- Exercise brief
The required output is the line containing "This screenshot has height=791, width=1512." followed by each line through the end of the data below, repeated exactly and with nothing added.

- Data supplied
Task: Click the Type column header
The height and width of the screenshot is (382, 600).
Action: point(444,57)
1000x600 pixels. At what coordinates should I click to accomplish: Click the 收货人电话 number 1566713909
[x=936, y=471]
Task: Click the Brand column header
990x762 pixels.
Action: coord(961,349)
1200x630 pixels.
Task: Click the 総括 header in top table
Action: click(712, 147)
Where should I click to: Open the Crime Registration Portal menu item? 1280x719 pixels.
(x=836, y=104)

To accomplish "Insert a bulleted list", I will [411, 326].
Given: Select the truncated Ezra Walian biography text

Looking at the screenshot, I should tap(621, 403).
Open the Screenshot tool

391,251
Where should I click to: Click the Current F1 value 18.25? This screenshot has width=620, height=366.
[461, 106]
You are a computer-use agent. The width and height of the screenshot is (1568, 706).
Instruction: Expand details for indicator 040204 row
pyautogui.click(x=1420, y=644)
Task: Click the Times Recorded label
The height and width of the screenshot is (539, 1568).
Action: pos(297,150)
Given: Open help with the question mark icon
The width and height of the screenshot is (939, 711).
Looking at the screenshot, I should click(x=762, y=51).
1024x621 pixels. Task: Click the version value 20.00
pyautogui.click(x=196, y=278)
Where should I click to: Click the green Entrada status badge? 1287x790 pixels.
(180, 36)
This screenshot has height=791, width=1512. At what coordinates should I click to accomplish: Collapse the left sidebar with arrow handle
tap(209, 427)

- Output for this exercise
This screenshot has height=791, width=1512. At what coordinates should I click to accomplish: Collapse the left sidebar with arrow handle
tap(209, 427)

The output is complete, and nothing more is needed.